The Architecture That Fixes Both: ROWP
Both problems share the same root cause - treating Salesforce like an unbounded analytical playground instead of a production system with hard limits.
The pattern that solves this is called ROWP: Read Off-Platform, Write On-Platform. It’s built on the principle of CQRS (Command Query Responsibility Segregation), which simply means: physically separate how you read data from how you write it. Don’t use the same system, the same quota, or the same credentials for both workloads.
In practice:
Use Change Data Capture (CDC) to asynchronously stream your CRM data out to a decoupled read replica - Heroku Postgres, an external vector database, your choice. Think of it as a Digital Garden: a sovereign, off-platform copy of your data that the AI can explore freely without ever touching Salesforce. The agent reads and reasons against this replica as many times as it needs schema discovery, exploratory queries, reasoning loops - consuming zero Salesforce API tokens. It only crosses back to the core CRM when it has a final, verified, deterministic write to execute.

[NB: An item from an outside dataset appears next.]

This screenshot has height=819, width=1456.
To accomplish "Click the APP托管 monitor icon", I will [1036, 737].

Two guardrails make this production-safe:
1. Named Query API Never give an LLM raw SOQL access. Expose parameterized, immutable query endpoints as bounded MCP tools instead. The agent passes strongly typed inputs into pre-compiled, indexed queries no open-ended exploration, no table scans, no schema discovery burning your quota at runtime.

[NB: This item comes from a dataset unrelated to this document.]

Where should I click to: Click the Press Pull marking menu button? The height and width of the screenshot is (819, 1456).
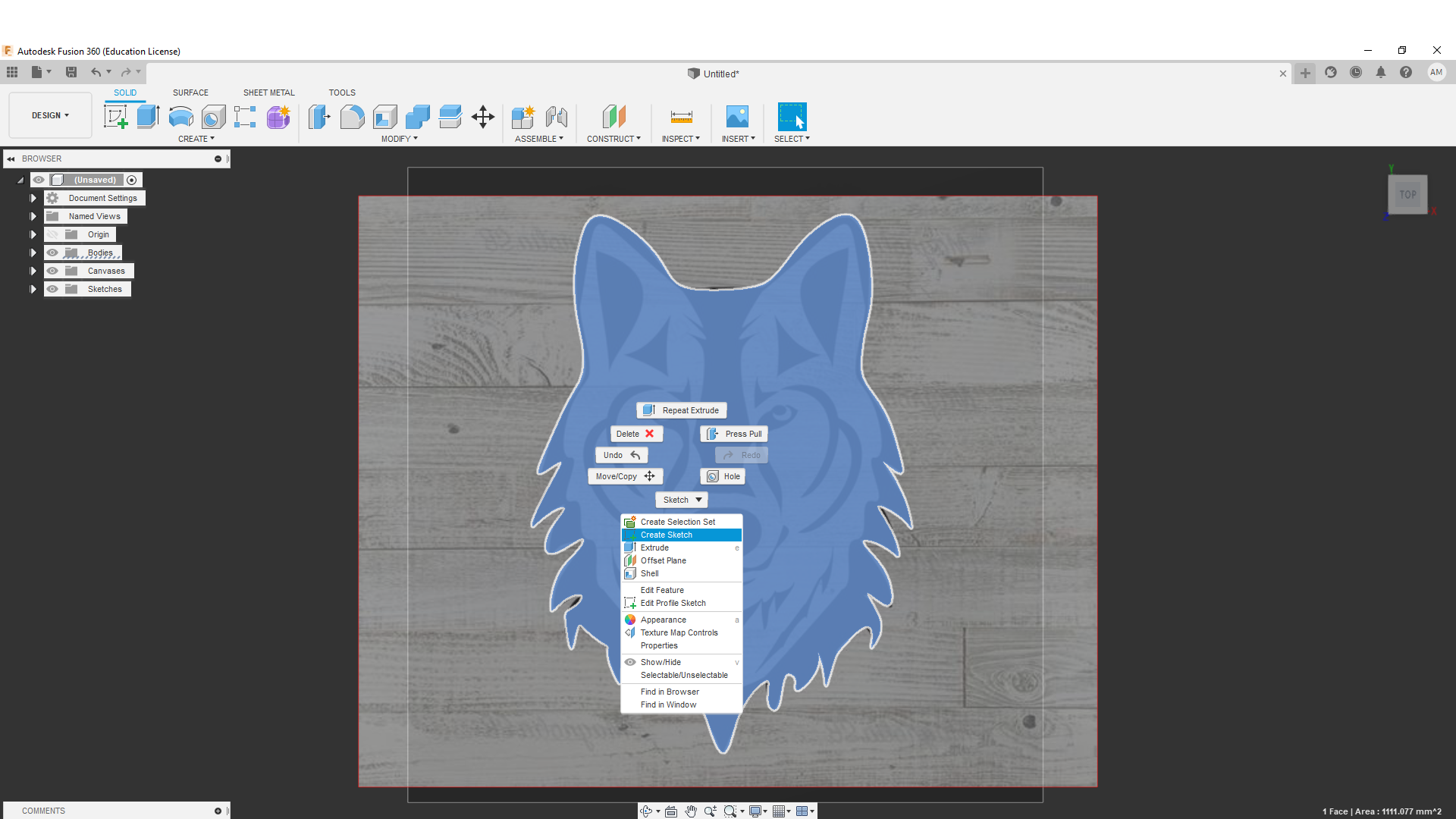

2. AI Gateways Route agent traffic through an intelligent control plane. The MuleSoft AI Gateway enforces rate limits and token budgets, stopping the aggressive retry loops LLMs generate when they hit errors. Pair it with behavioural monitoring on your MCP payloads to catch prompt injection patterns before they reach your data.

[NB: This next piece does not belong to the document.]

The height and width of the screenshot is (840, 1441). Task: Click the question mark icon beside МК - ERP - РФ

| Layer | Tool | What It Protects Against |
|---|---|---|
| Data reads | CDC + Read Replica (Heroku Postgres / Vector DB) | Quota exhaustion, live database exposure |
| Query access | Named Query API as bounded MCP tools | Open-ended queries, table scans |
| Traffic control | MuleSoft AI Gateway | Retry loops, token budget overruns |
| Payload security | MCP behavioural monitoring | Prompt injection before it reaches data |
There’s a performance bonus most teams don’t model for: when you control the structure of what the agent reads, you can organise your data so the AI reuses context from previous requests. Major LLM providers cache repeated prompt prefixes. If your static schema sits consistently at the start of every prompt, you’re not paying to re-explain your data model on every call. In high-volume deployments, that single structural decision can cut your AI inference costs dramatically.
The Architect’s Note
The hardest part of this conversation isn’t technical. It’s that the shared credential and the open database access were chosen because they were fast the demo worked, the stakeholders were happy, and nobody had time for the harder plumbing before the launch date.
ROWP takes more upfront work. But the org that skips it is one Web-to-Lead form away from a 9.4 severity incident - and the attacker writing the next one may not be interested in publishing a responsible disclosure report.
💬 Let’s Argue
Headless 360 is a real shift. The productivity it unlocks for sales teams, service teams, and operations is genuine and I’m not here to talk you out of it.
But there’s a version of this rollout that goes badly where a quota wall freezes production operations on day three, or where a $5 domain registration turns your integration user into someone else’s master key. That version is the one where the demo worked and nobody asked the uncomfortable questions before go-live.
I keep asking those questions. The pause I get in response tells me most teams haven’t asked them yet either.
You’ve approved the Agentforce rollout. Your integration account has access to everything. What’s your plan for the prompt injection that hasn’t been written yet?